Algorithmic Folk Theories and Identity: How TikTok Users Co-Produce Knowledge of Identity and Engage in Algorithmic Resistance
Abstract
Algorithms in online platforms interact with users' identities in different ways. However, little is known about how users understand the interplay between identity and algorithmic processes on these platforms, and if and how such understandings shape their behavior on these platforms in return. Through semi-structured interviews with 15 US-based TikTok users, we detail users' algorithmic folk theories of the For You Page algorithm in relation to two inter-connected identity types: person and social identity. Participants identified potential harms that can accompany algorithms' tailoring content to their person identities. Further, they believed the algorithm actively suppresses content related to marginalized social identities based on race and ethnicity, body size and physical appearance, ability status, class status, LGBTQ identity, and political and social justice group affiliation.

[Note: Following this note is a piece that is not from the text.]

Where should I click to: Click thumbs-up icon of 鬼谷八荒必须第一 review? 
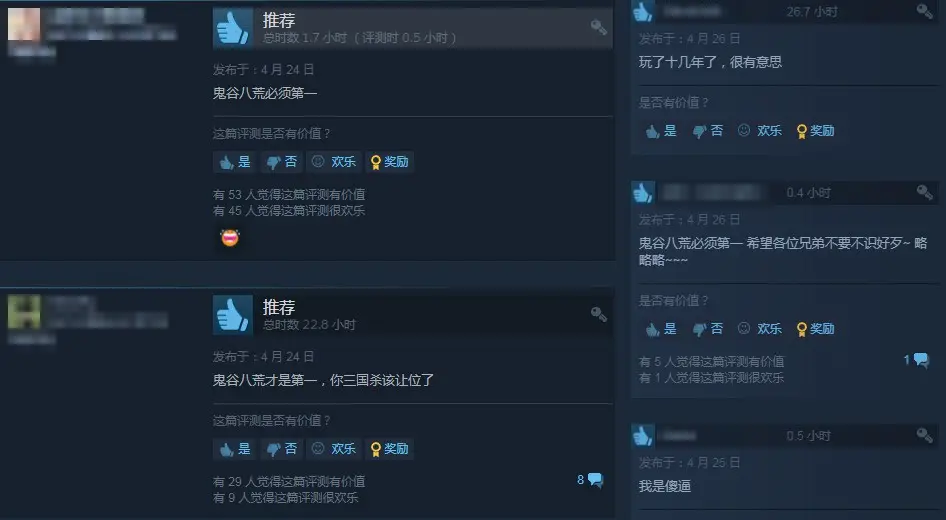233,28
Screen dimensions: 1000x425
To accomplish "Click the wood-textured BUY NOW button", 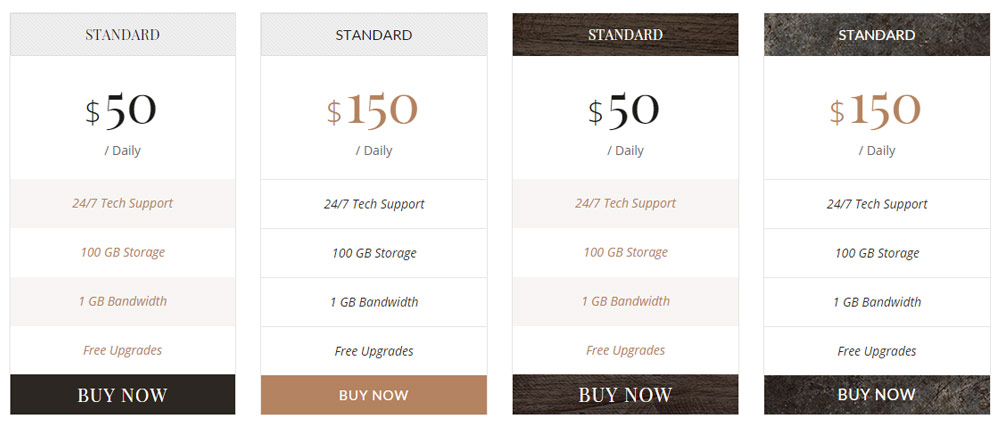I will point(626,394).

We propose a new algorithmic folk theory of social feeds-The Identity Strainer Theory-to describe when users believe an algorithm filters out and suppresses certain social identities. In developing this theory, we introduce the concept of algorithmic privilege as held by users positioned to benefit from algorithms on the basis of their identities. We further propose the concept of algorithmic representational harm to refer to the harm users experience when they lack algorithmic privilege and are subjected to algorithmic symbolic annihilation. Additionally, we describe how participants changed their behaviors to shape their algorithmic identities to align with how they understood themselves, as well as to resist the suppression of marginalized social identities and lack of algorithmic privilege via individual actions, collective actions, and altering their performances. We theorize our findings to detail the ways the platform's algorithm and its users co-produce knowledge of identity on the platform. We argue the relationship between users' algorithmic folk theories and identity are consequential for social media platforms, as it impacts users' experiences, behaviors, sense of belonging, and perceived ability to be seen, heard, and feel valued by others as mediated through algorithmic systems.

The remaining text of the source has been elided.